New framework lets neural networks grow in breadth, depth, and time

In a new paper on arXiv, researchers Eivinas Butkus, Kedar Garzón Gupta, and Nikolaus Kriegeskorte propose a framework that treats a recurrent convolutional neural network (R-CNN) as a finite subset of an infinite lattice. They define differentiable cost terms for three fundamental resources: breadth (width of layers), depth (number of layers), and time (number of recurrent steps). These costs are optimized jointly with task error via backpropagation, allowing the network to spontaneously evolve its architecture during training. By applying different pressures to each resource, the team observes diverse computational graphs emerging, from shallow-and-wide to deep-and-narrow, all achieving similar accuracy through trade-offs.
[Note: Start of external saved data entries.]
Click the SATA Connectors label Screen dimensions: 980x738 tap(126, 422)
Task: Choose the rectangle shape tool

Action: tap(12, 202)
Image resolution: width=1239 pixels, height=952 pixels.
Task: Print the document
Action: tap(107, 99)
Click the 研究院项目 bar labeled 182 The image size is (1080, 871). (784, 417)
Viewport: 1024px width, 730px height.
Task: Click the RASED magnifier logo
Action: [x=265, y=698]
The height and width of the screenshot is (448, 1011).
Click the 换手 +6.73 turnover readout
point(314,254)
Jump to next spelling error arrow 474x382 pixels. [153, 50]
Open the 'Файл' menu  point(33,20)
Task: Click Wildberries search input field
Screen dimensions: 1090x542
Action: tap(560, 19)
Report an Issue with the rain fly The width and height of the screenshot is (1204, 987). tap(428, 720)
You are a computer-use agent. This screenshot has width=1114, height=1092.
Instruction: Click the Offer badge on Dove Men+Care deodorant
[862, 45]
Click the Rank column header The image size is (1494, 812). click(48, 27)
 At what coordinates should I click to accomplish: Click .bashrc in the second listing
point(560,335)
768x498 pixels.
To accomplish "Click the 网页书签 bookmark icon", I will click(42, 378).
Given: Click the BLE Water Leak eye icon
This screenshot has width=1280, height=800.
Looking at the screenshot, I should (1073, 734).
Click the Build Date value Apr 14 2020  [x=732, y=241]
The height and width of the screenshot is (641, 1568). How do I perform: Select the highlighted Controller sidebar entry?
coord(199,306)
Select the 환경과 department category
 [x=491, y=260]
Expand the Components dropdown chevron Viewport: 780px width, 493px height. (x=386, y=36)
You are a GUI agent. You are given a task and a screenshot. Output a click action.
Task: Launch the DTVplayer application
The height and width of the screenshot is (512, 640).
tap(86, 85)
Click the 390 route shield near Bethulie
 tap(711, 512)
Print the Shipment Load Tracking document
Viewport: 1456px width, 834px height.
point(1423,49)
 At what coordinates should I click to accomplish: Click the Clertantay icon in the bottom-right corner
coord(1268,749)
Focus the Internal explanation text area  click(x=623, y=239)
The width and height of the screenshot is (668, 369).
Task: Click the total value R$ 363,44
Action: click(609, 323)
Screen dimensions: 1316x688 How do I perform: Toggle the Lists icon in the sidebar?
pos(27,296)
The experiments reveal several intriguing behaviors. Networks grow in all three dimensions as task complexity increases, and they automatically take more recurrent steps when inputs are partially occluded – a form of adaptive computation. Most strikingly, the model's time usage (recurrent steps) correlates with human reaction times in an object recognition task, suggesting that biological brains might also optimize similar resource constraints. This framework provides a normative account of how spatial and temporal pressures shape neural architectures, connecting AI research to questions about the diversity of neural solutions in nature. It could inspire more efficient, adaptable AI systems that self-structure under real-world constraints.